#### DOCUMENT ####

To model the shape of the APSF, we employ the asymmetric generalized Gaussian distribution (AGGD) filter [36], a flexible function capable of representing a wide range of distribution shapes and thus accommodating the majority of real-world conditions. The AGGD is defined as follows:

$$AGGD\left(x,y;{\sigma }_x, {\sigma }_y,p\right)={\displaystyle \frac{e^{-{\left({\left(x-{\mu }_x\right)}^2+{\left(y-{\mu }_y\right)}^2\right)}^{\frac{p}{2}}}}{4{\Gamma }^2\left(1+\frac{1}{p}\right)A\left(p, {\sigma }_x\right)A\left(p,{\sigma }_y\right)}}, x,y\in \mathbb{R}$$

(7)

where $x, y$ is the coordinate of a point of a glow region. $p$ is the shape parameter, which controls the distribution’s kurtosis and reflects the extent of multiple scattering; ${\sigma }_x, {\sigma }_y$ are scale parameters representing the spread in the horizontal and vertical directions, and ${\mu }_x$ and ${\mu }_y$ represent their mean values, respectively. $\Gamma (·)$ is the gamma function, $\Gamma \left(z\right)={\int }_0^{\infty }{x}^{z-1}{e}^{-x}dx$. $A\left(p, \sigma \right)=[{\sigma }^2\Gamma \left({\displaystyle \frac{1}{p}}\right)/\Gamma \left({\displaystyle \frac{3}{p}}\right){]}^{{\displaystyle \frac{1}{2}}}$ is a scale function. A nonlinear least-squares fit computes the AGGD approximation to an APSF as follows:

$$min\sum {\left(APSF\left(x,y\right)-AGGD\left(x,y\right)\right)}^2$$

(8)

This minimization can be obtained with any standard optimization program. We note that, in practice, solutions for AGGD may sometimes not be unique. An average operation for AGGD parameters after having an anomalous detection of solutions (including abnormal variances and high costs) is generally sufficient to derive reasonable results. Examples of APSFs on the glow layers and the fitted AGGD are presented in Figure 4.

####

Carry the passage on modeling the APSF with the AGGD filter further, starting right after its final sentence. The lines that come next are drawn from a separate source and are unrelated to the passage above.

#### DATASET ####

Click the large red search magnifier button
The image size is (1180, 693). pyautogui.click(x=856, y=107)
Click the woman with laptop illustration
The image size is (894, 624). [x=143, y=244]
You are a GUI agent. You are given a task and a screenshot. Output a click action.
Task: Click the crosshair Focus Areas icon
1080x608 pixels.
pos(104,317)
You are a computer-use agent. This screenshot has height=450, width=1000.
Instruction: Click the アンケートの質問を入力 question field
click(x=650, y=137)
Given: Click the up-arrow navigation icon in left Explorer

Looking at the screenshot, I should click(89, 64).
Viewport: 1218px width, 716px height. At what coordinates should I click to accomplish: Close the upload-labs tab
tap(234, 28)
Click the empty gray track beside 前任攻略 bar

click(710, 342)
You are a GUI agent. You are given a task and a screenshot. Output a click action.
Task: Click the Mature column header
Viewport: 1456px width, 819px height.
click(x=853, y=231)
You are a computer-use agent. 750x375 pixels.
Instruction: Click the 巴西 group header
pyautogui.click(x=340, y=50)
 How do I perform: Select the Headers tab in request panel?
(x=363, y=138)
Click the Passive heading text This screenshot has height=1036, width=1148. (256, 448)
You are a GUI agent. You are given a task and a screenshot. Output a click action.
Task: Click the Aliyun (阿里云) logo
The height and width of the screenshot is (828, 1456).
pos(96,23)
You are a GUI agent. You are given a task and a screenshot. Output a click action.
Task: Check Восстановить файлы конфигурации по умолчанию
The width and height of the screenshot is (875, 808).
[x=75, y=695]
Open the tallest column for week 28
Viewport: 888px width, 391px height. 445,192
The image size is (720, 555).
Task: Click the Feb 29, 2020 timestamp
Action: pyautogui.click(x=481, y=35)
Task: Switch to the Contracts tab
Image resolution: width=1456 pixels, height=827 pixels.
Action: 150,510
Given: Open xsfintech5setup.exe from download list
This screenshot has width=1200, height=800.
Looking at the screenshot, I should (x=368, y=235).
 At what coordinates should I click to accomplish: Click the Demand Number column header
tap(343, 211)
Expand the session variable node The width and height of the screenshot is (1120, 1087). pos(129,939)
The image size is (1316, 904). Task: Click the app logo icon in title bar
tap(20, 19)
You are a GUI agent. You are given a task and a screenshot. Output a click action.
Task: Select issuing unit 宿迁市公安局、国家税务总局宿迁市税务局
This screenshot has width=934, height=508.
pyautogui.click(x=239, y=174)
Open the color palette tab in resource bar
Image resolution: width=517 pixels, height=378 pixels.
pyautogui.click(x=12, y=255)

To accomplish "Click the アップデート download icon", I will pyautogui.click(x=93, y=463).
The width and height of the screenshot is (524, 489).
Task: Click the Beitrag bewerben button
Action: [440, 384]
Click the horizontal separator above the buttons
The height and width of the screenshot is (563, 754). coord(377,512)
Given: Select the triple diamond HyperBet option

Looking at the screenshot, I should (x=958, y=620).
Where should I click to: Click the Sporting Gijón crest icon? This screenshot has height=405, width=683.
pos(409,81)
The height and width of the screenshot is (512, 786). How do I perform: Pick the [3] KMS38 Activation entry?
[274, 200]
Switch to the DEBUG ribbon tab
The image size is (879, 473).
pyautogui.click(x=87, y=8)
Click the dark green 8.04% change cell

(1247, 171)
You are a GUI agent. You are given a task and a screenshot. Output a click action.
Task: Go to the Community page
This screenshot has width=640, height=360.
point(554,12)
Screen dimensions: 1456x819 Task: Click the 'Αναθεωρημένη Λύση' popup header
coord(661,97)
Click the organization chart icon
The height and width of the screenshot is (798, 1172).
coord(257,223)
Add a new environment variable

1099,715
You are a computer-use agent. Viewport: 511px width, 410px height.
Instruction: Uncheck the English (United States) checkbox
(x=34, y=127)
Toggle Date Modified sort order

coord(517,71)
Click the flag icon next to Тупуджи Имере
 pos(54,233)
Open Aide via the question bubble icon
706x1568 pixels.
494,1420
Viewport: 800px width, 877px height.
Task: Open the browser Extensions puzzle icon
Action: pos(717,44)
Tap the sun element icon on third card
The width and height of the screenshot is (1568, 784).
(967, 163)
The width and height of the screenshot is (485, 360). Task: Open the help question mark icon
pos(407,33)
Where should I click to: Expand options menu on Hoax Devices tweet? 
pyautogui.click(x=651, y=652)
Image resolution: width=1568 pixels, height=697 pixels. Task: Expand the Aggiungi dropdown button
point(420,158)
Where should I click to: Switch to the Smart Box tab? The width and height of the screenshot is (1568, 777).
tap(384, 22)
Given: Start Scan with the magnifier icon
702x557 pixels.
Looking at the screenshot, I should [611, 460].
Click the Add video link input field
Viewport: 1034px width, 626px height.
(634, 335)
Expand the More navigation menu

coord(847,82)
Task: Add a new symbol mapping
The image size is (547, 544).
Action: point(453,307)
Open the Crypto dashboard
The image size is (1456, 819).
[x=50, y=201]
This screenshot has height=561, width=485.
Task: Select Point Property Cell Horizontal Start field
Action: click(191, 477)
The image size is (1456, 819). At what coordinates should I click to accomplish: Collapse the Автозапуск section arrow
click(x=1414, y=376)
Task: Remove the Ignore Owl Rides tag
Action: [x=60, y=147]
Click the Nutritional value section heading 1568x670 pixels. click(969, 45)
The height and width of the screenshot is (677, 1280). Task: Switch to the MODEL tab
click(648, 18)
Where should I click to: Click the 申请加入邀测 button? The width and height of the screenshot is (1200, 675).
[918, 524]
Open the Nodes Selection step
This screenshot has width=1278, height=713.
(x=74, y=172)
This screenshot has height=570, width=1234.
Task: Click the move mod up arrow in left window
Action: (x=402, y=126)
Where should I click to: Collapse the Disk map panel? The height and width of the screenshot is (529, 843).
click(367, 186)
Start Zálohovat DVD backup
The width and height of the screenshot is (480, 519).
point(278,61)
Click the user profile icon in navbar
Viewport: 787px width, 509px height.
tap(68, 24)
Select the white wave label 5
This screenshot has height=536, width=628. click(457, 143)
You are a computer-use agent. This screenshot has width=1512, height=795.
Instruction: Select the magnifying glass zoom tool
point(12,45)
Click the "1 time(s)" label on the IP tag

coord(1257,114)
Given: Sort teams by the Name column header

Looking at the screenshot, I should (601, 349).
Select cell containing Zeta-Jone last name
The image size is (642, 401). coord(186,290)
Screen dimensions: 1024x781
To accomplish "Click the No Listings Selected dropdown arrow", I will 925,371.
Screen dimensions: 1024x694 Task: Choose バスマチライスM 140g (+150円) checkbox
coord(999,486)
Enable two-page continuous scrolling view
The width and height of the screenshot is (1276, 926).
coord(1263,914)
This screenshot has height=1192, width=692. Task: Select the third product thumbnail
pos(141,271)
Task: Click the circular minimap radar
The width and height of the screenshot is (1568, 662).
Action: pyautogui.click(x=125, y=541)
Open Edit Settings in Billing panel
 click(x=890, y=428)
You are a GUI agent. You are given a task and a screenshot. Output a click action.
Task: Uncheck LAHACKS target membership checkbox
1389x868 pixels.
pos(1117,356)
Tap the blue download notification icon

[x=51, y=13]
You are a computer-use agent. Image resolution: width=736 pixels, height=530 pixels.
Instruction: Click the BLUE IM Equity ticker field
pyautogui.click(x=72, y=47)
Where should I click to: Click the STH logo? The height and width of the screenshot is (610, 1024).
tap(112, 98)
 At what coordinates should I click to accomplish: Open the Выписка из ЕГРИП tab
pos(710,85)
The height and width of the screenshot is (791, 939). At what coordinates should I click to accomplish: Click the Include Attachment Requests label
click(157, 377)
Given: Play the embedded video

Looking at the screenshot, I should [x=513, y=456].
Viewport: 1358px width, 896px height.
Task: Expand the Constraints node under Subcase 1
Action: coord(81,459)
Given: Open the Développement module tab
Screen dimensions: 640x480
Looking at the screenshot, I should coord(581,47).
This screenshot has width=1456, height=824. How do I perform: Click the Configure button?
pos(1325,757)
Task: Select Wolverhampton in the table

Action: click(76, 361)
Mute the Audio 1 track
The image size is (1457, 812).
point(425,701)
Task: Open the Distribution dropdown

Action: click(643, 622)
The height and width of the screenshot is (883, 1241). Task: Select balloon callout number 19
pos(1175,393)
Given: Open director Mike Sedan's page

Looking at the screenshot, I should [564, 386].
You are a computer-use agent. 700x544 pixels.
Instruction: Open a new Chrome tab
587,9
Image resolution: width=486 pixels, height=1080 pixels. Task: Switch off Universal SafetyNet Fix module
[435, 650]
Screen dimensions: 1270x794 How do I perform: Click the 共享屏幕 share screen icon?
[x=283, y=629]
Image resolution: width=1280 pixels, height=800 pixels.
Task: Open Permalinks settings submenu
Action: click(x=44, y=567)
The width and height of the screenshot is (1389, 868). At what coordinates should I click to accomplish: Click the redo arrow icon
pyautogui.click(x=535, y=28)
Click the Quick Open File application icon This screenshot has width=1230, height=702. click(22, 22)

####

FINAL ANSWER:
Because the APSF extracted from a glow layer is often non-unique due to the presence of multiple light sources. Putting the single glow layer as a unity to directly estimate AGGDs for multiple APSFs may take several minutes and is indeed unnecessary to do, given the uninformative nature of the outer regions of the APSF profile. A subtraction operation, therefore, can be applied to effectively reduce the computational time used for distribution approximation. To do this, we first chop up the glow layer into non-overlapping sub-windows; each sub-window contains only an APSF, and the size of the sub-window is determined by a hard threshold, turning off all pixels whose ratio of the light intensity to the local maximum (intensity of the brightest center) is under 80%. We then discard the outer regions of each sub-window, leaving essentially an APSF contour not contaminated by the background, and compose the final results from the APSF of each inner sub-window.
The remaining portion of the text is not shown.